Recently, many voices have been raised arguing that AI has reached a tipping point.
Most of the arguments are merely trivial:
* “AI requires an entire rebuild of America’s power grid”, which is actually good news for a transition to higher energy density sources like nuclear
* “AI is not cost-effective”; haven’t they heard about economies of scale?
* “GenAi is unreliable”; so was electricity in the late 1800s
* “People overestimated what technology is capable” – do they still remember when the cell phone was launched? In a separate post, I explored Amara’s law: “We tend to overestimate the effect of a technology in the short run and underestimate the effect in the long run”
* “It is one more investment mania”; if you were in Google’s shoes, where would you invest the zillions of free cash flow? Buy-backs? Would ROI be a concern in an “arms race”’?
* “It is a bubble!”; companies at the start of a tech cycle tend to become overvalued, but it is not anyone’s fault you did not invest in Nvidia (yet)
* “AI most promising feature is to make existence processes more efficient, but estimates of even these efficiency improvements have declined”; have you ever heard of autonomous vehicles, AI-powered robots, genetic mapping, and so on? How can someone be so detached from the tech space?

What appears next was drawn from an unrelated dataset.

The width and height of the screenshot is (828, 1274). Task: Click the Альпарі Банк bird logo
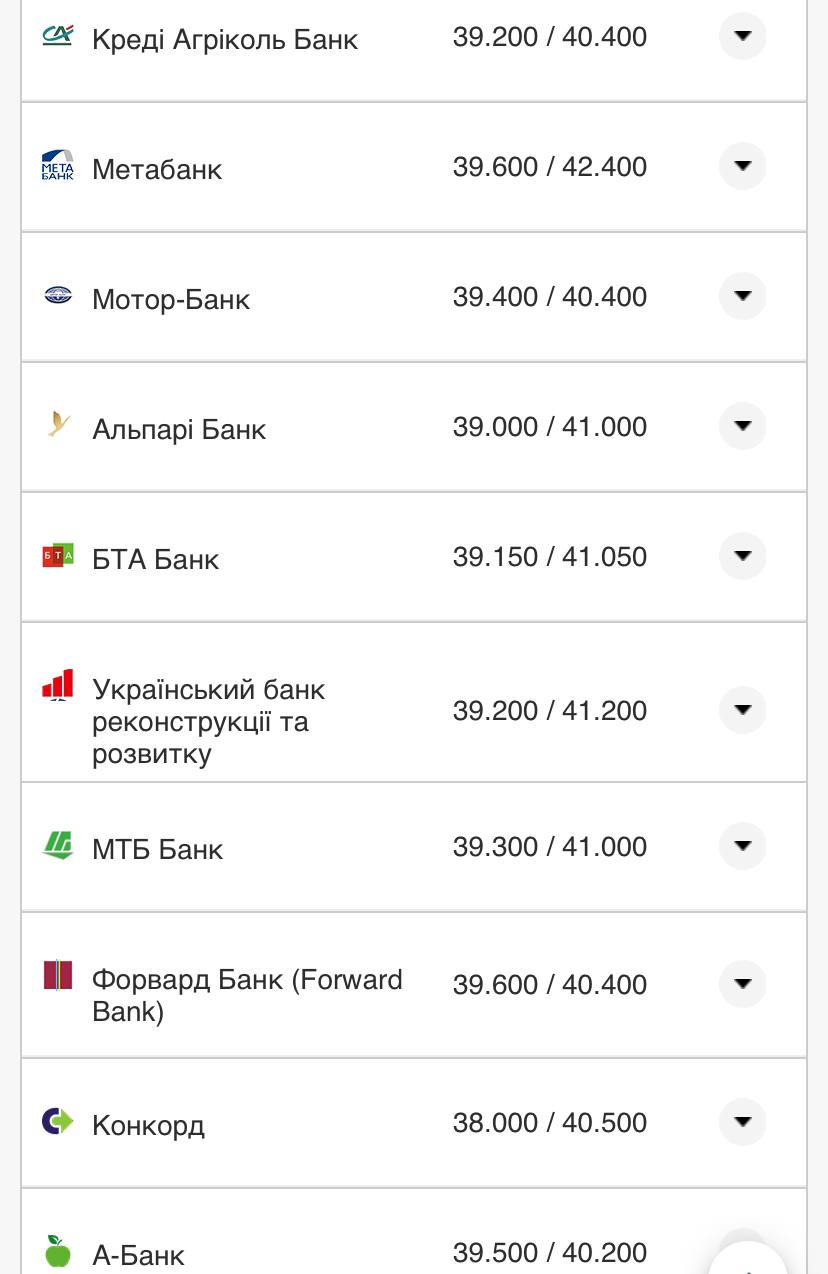click(x=58, y=424)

* “I struggle to believe that technology will achieve cognitive reasoning required to augment or replace human interactions”; that is not the goal of AI; rather it is a powerful technology tool for human civilization enlargement.
Conclusion
We attempt to learn from history.
And the dot-com period offers many valuable lessons.
Thus, while we recognize the revolutionary potential of AI, Fabrica Ventures is not investing in new AI LLMs and applications (at insane multiples) because they are still in the realm of the early Darwinian soup, much like most dot-com companies were.
Instead, we prefer to invest in more established startups which are vigorously incorporating AI features into their offerings.